──────── Record set ────────

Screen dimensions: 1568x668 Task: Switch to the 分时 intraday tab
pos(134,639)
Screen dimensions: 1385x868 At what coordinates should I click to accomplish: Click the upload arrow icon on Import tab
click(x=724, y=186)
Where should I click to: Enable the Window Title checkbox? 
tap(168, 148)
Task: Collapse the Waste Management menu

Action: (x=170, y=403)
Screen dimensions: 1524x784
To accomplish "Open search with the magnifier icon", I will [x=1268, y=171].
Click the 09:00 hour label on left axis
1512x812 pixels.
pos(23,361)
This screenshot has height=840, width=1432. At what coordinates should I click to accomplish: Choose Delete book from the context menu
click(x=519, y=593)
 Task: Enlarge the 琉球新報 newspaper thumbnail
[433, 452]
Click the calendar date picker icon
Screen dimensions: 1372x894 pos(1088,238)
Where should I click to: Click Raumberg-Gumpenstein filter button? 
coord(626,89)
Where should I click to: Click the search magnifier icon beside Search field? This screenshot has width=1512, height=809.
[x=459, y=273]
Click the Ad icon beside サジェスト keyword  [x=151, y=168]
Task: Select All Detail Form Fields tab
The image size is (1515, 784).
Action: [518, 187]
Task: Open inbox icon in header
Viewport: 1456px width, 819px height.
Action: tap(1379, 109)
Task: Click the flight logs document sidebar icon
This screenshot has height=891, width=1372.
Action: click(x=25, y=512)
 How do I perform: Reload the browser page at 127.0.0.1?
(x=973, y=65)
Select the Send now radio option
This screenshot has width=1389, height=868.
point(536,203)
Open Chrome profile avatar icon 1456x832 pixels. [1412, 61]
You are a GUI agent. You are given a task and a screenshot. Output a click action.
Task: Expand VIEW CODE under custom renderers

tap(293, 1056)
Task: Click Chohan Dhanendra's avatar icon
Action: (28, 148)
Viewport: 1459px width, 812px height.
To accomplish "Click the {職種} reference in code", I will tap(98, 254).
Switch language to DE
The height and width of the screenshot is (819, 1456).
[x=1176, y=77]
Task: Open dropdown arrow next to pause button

────────

Exercise description: The line containing "Task: Expand VIEW CODE under custom renderers" and every line after it, through the end of the records, should be repeated exactly and alone.

Written answer:
Task: Expand VIEW CODE under custom renderers

tap(293, 1056)
Task: Click Chohan Dhanendra's avatar icon
Action: (28, 148)
Viewport: 1459px width, 812px height.
To accomplish "Click the {職種} reference in code", I will tap(98, 254).
Switch language to DE
The height and width of the screenshot is (819, 1456).
[x=1176, y=77]
Task: Open dropdown arrow next to pause button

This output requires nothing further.